● **Document segment**:
■ ■ ■
[Python-3000] String literal representation of integers (octal/binary discussion)
pmaupin at gmail.com
Mon Mar 19 02:28:25 CET 2007
On 3/18/07, Thomas Wouters <thomas at python.org> wrote:
> On 3/18/07, Patrick Maupin <pmaupin at gmail.com > wrote:
> I don't think this is the right term. It's certainly confusing, considering
> "string literals" are the stuff in quotes. A less confusing name is just
> 'integer literals'.
OK, if it is agreed that 'literals' is not confusing in a PEP title.
Like most English words, 'literal' has multiple meanings, and many
English speakers seem to believe that "literally" means something
> > - There is a strong desire for binary support in the language.
> I have yet to see this 'strong desire'. I've seen people remark that they
> think it'd be nicely symmetric, but requests for actual usecases have always
> gotten low responses, as far as I remember. I've done quite a bit of
> bitfiddling with Python, with the struct module or with hexadecimals and
> bitwise operations, and in none of those cases would a binary literal have
> been helpful; they're way too verbose and impossible to get right/debug.
I have personally written output functions for this multiple times, as
apparently, have several others. The discussion about PEP3101 didn't
seem to have any detractors, so binary is apparently going to be
supported for output.
Also, as many in the discussion pointed out, it's precisely this
reason (impossible to get right/debug) which is why you might want to
cut and paste a literal from, e.g. a register document, but
(admittedly) the use case for input is not as strong as the case for
output, until you throw the symmetry argument in.
> > But the Python community has its share of minimalists (each with
> > his own idea of the proper subset), so, for example, Mattias
> > Engdegård wrote: "only decimal, hex and binary constants are
> > of general use at all" while Thomas Wouters opined that octal
> > and hexadecimal should remain but binary was only for misguided
> > students doing their homework.
> This strikes me as a rather snide and childish paragraph -- and not just the
> part about me, which you got wrong. What I said was "they're invariably new
> programmers tackling the problem as an exercise, or trying to get at the
> 'pure bits' of an int to perform bitwise operations in an inefficient
The point of the paragraph was to illustrate that there is not 100%
convergence on the required set of supported bases, and I think you
are currently proving that point for me quite handily. :) I wasn't
trying to be snide, but I was trying to condense what you said a bit.
■ ■ ■
● **Given exercise**:
Copy out everything in the mailing-list post from "Also, as many" down to "symmetry argument in.", changing "register document" to "hardware manual".
■ ■ ■
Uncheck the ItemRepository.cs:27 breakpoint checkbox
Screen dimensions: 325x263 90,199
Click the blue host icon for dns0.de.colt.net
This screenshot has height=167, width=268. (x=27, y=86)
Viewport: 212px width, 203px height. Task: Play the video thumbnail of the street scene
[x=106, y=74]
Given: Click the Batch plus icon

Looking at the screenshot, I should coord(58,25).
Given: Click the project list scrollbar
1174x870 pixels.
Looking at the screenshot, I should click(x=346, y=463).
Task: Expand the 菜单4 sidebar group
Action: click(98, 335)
■ ■ ■
● **Problem solution**:
Also, as many in the discussion pointed out, it's precisely this
reason (impossible to get right/debug) which is why you might want to
cut and paste a literal from, e.g. a hardware manual, but
(admittedly) the use case for input is not as strong as the case for
output, until you throw the symmetry argument in.